Problem description
Nothing but the lines from the one with "You are a GUI" through the final line of the entries should appear in the answer, copied exactly and without pictures.

##### Source data

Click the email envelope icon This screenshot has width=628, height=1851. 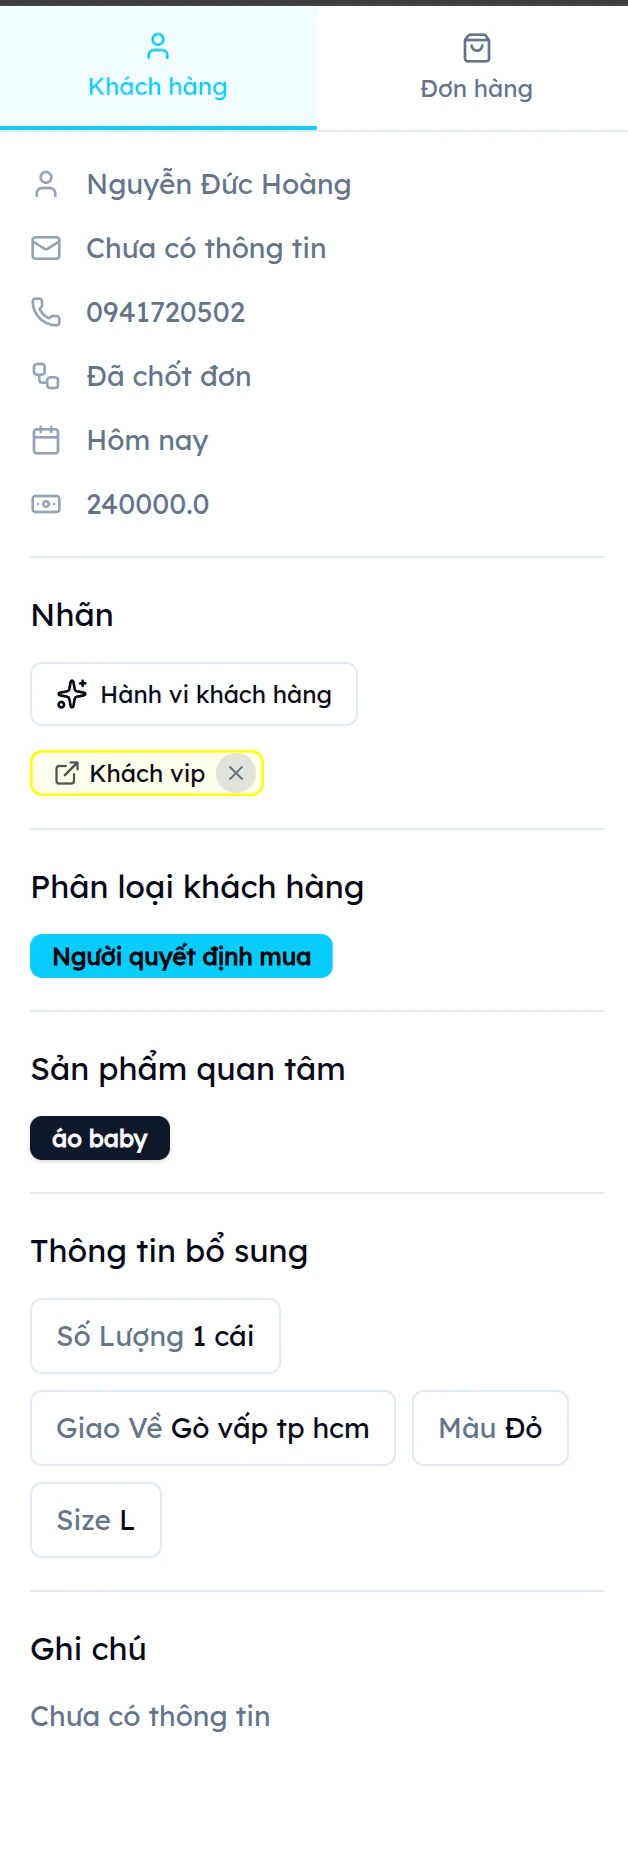[46, 248]
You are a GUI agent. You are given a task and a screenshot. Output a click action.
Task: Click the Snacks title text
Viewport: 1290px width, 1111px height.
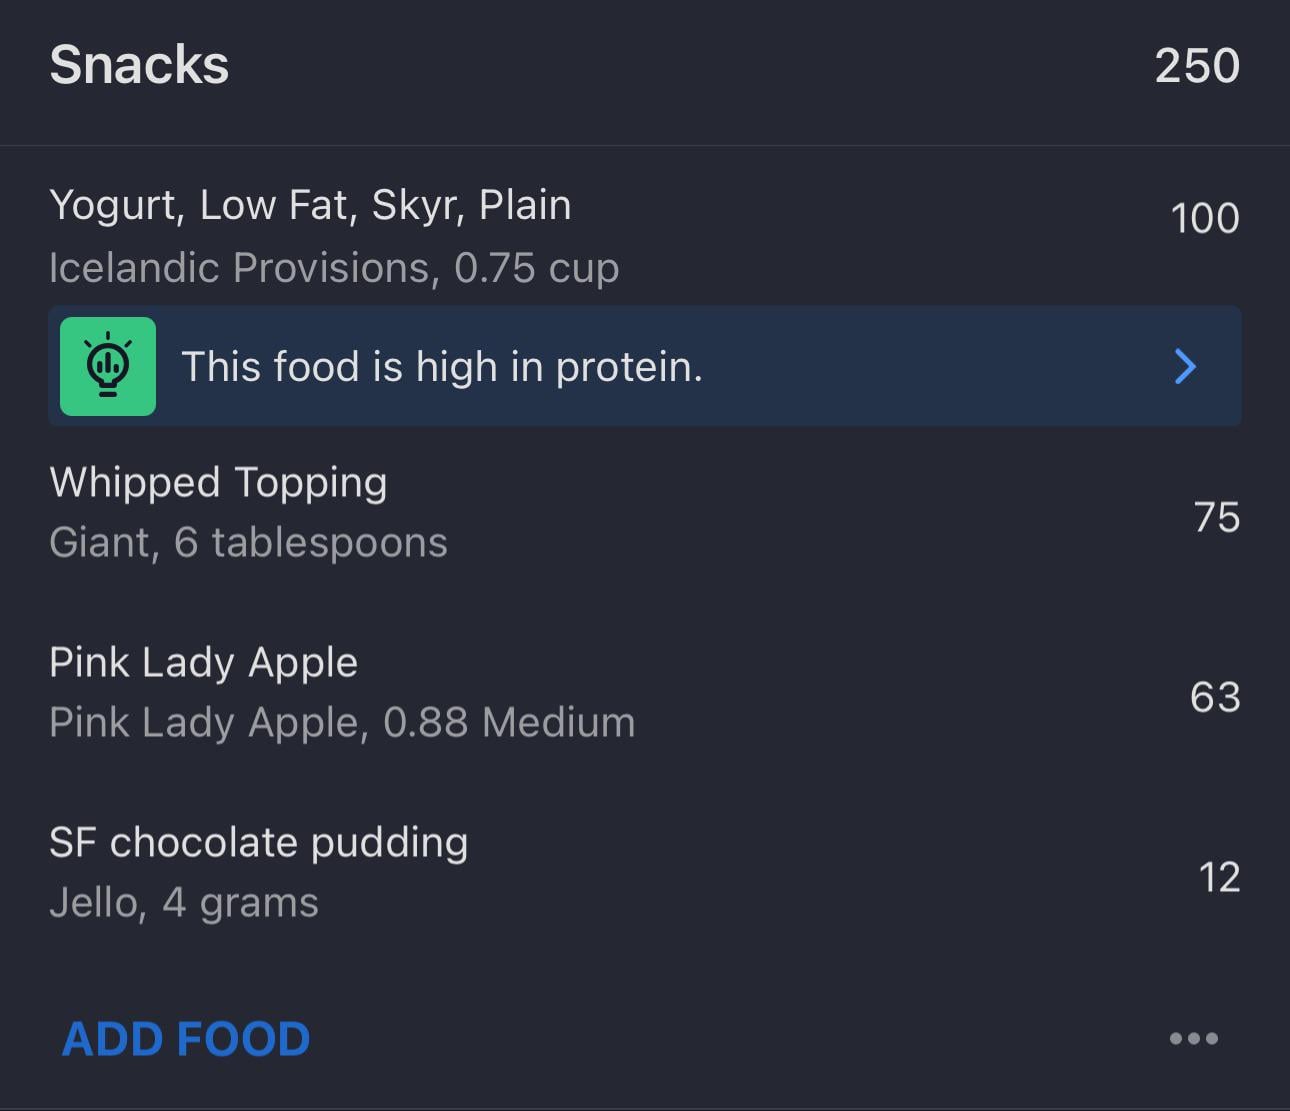[139, 66]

##########

Exercise solution
You are a GUI agent. You are given a task and a screenshot. Output a click action.
Task: Click the Snacks title text
Viewport: 1290px width, 1111px height.
[139, 66]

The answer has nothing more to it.